The Care Quality Commission has said it currently lacks the skills to deliver a new duty of “market oversight” of the adult social care sector.

The regulator is likely to become responsible for monitoring a small number of “difficult to replace providers” from April 2015.

However, at a board meeting last month, CQC chair David Prior queried whether it had the “financial people who can provide the kind of assurance” required to do the work.

It is hoped scrutinising the finances of organisations with significant market share will create an “early warning system” of providers facing financial difficulty. This should help local authorities to protect service users from the potentially damaging impact of provider failure, as witnessed three years ago during the collapse of the care home giant Southern Cross.

Andrea Sutcliffe, the chief inspector of adult social care, agreed with Mr Prior and said the CQC was considering whether some of the monitoring “might be better provided to us from an outsourced organisation” with the right skills.

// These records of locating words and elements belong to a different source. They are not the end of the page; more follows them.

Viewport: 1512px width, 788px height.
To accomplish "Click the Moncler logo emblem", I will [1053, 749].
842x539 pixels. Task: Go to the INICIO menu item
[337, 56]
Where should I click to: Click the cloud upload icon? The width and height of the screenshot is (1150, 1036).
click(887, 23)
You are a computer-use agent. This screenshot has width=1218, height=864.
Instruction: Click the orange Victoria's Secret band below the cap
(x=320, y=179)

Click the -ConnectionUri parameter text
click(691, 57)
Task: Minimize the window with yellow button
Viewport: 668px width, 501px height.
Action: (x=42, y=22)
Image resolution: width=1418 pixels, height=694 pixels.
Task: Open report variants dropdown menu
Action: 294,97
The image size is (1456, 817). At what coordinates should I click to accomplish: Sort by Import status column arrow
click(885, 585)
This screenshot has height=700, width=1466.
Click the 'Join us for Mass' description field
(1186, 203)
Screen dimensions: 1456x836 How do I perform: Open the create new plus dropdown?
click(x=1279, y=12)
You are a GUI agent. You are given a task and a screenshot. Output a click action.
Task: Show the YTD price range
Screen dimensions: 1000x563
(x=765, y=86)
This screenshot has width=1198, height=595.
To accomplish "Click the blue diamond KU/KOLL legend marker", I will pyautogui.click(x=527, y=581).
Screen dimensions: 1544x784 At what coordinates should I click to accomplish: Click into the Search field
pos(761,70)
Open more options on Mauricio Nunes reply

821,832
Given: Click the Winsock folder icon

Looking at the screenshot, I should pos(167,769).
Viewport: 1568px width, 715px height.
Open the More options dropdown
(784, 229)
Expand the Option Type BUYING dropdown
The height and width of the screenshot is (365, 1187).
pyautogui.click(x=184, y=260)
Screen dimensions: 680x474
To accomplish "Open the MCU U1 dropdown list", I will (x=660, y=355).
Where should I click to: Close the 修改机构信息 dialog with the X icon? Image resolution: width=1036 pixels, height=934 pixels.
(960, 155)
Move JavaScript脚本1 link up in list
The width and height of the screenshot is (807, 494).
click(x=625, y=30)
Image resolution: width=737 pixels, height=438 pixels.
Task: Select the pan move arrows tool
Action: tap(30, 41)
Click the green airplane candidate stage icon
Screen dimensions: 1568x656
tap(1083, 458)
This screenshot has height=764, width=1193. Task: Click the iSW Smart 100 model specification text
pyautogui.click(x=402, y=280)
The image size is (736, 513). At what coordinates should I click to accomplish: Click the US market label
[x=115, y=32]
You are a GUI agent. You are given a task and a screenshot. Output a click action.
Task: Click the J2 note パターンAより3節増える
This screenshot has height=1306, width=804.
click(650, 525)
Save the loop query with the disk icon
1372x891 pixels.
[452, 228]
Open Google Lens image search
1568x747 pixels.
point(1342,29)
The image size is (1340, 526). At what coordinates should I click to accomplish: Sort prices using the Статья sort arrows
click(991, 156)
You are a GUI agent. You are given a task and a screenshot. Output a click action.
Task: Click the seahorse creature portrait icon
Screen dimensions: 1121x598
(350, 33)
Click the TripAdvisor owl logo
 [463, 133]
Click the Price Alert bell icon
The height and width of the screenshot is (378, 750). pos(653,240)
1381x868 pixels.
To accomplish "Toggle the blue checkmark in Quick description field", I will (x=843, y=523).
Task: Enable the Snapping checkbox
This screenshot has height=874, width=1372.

The news comes at a time when the responsibilities and workload of health regulators is rapidly expanding.

In April Monitor will begin licencing independent providers of health care. In this role it will scrutinise the financial performance of providers in a similar way to the CQC’s future market oversight role.

However, questions remain about the suitability and capability of the regulators to manage their increased workload.

The Commons health select committee in a recent report said: “The government should reconsider the proposals that the CQC should widen its remit [to market oversight].” It suggested that Monitor should instead take on the responsibility.

Speaking to HSJ, King’s Fund policy manager Beccy Ashton said the “scope of [the regulators’] work is getting larger and larger” and that some of the expectations being placed on them may not be “realistic”.

Ms Ashton said that regulation is “only the third line of defence against serious quality failure”, but that some people expected it to be “the front line”.

She added: “We would say the front line of defence is professionals – the people on the ground doing the job. The second line is then the board of the organisation. Only then is the regulator the third line of defence.”